▸ **Your goal**
Only certain lines below are wanted: those starting at the line containing "Click the author" and ending at the line containing "500x373 pixels.", both included, each retyped exactly.

▸ **Provided information**
+ + + + +
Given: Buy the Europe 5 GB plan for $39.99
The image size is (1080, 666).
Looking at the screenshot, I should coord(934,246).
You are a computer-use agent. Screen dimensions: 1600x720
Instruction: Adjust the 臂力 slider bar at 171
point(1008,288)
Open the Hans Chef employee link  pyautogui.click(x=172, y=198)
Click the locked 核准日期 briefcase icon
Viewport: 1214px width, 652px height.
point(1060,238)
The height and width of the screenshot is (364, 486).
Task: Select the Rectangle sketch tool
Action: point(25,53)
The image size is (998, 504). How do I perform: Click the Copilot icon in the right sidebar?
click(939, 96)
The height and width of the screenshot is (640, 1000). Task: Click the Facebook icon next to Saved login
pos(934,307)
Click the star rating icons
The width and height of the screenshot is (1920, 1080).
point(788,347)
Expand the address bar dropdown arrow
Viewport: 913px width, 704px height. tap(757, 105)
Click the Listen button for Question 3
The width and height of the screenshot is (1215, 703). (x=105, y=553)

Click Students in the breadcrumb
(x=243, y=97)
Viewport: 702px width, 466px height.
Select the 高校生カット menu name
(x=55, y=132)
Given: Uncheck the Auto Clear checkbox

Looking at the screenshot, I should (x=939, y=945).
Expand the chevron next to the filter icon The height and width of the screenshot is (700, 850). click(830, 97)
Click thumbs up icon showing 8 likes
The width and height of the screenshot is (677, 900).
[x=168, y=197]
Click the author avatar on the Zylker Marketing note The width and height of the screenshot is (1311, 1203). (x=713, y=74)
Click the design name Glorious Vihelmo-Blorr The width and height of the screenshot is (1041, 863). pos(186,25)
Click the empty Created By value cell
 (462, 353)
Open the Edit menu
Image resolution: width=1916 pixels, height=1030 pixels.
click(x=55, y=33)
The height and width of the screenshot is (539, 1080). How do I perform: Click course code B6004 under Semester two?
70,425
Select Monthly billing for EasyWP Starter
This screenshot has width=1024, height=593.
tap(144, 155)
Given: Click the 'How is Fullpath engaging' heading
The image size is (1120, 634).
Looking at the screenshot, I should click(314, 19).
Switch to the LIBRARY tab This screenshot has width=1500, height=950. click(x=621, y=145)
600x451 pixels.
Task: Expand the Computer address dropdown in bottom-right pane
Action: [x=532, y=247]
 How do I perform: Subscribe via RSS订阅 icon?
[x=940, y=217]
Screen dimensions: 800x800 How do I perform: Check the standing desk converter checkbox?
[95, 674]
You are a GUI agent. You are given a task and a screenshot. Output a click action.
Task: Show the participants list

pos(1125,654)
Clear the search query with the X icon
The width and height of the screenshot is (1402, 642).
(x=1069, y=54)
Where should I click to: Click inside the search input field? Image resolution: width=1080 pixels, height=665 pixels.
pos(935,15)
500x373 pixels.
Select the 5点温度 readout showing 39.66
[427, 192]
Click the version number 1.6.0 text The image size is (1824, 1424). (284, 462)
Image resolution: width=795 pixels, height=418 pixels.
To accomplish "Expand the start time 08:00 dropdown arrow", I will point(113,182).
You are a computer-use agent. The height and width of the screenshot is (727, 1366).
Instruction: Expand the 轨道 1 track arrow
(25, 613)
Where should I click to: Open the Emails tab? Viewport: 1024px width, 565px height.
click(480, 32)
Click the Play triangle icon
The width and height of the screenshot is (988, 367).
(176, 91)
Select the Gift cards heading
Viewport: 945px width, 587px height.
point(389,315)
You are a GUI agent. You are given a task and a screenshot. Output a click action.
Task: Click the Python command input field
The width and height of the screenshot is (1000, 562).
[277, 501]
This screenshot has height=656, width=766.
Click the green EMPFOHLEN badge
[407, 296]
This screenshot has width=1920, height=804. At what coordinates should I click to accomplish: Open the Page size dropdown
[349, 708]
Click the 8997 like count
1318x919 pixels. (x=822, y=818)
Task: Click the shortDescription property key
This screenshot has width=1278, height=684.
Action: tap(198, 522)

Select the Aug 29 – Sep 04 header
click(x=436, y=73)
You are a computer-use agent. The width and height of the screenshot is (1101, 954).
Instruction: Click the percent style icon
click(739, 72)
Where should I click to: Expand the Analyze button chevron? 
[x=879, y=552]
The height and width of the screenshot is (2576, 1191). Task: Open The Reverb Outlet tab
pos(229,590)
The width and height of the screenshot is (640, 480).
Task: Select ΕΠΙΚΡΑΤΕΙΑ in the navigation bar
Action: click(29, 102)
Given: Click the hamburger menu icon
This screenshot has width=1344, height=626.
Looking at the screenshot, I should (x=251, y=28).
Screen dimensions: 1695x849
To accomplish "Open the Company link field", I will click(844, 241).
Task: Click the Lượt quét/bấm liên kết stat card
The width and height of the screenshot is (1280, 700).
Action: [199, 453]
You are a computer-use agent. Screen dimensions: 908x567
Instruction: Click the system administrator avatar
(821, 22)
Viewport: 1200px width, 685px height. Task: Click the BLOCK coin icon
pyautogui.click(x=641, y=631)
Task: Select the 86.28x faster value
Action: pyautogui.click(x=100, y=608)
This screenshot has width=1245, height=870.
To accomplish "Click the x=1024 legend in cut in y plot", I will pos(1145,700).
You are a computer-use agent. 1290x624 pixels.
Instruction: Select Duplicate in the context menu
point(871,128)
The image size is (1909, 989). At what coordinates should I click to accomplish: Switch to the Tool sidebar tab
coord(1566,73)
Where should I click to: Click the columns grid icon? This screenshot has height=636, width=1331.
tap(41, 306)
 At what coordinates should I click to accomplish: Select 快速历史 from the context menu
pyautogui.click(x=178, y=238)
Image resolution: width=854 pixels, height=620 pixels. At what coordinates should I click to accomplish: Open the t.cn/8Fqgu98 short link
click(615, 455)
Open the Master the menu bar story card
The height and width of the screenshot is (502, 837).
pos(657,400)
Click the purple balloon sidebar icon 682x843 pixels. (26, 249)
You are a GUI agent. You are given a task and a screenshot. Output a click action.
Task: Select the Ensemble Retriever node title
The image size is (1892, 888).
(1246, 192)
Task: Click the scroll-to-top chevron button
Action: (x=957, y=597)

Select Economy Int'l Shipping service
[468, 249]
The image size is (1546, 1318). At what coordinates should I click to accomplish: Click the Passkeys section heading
+ + + + +
▸ **Task response**
Click the author avatar on the Zylker Marketing note The width and height of the screenshot is (1311, 1203). (x=713, y=74)
Click the design name Glorious Vihelmo-Blorr The width and height of the screenshot is (1041, 863). pos(186,25)
Click the empty Created By value cell
 (462, 353)
Open the Edit menu
Image resolution: width=1916 pixels, height=1030 pixels.
click(x=55, y=33)
The height and width of the screenshot is (539, 1080). How do I perform: Click course code B6004 under Semester two?
70,425
Select Monthly billing for EasyWP Starter
This screenshot has width=1024, height=593.
tap(144, 155)
Given: Click the 'How is Fullpath engaging' heading
The image size is (1120, 634).
Looking at the screenshot, I should click(314, 19).
Switch to the LIBRARY tab This screenshot has width=1500, height=950. click(x=621, y=145)
600x451 pixels.
Task: Expand the Computer address dropdown in bottom-right pane
Action: [x=532, y=247]
 How do I perform: Subscribe via RSS订阅 icon?
[x=940, y=217]
Screen dimensions: 800x800 How do I perform: Check the standing desk converter checkbox?
[95, 674]
You are a GUI agent. You are given a task and a screenshot. Output a click action.
Task: Show the participants list

pos(1125,654)
Clear the search query with the X icon
The width and height of the screenshot is (1402, 642).
(x=1069, y=54)
Where should I click to: Click inside the search input field? Image resolution: width=1080 pixels, height=665 pixels.
pos(935,15)
500x373 pixels.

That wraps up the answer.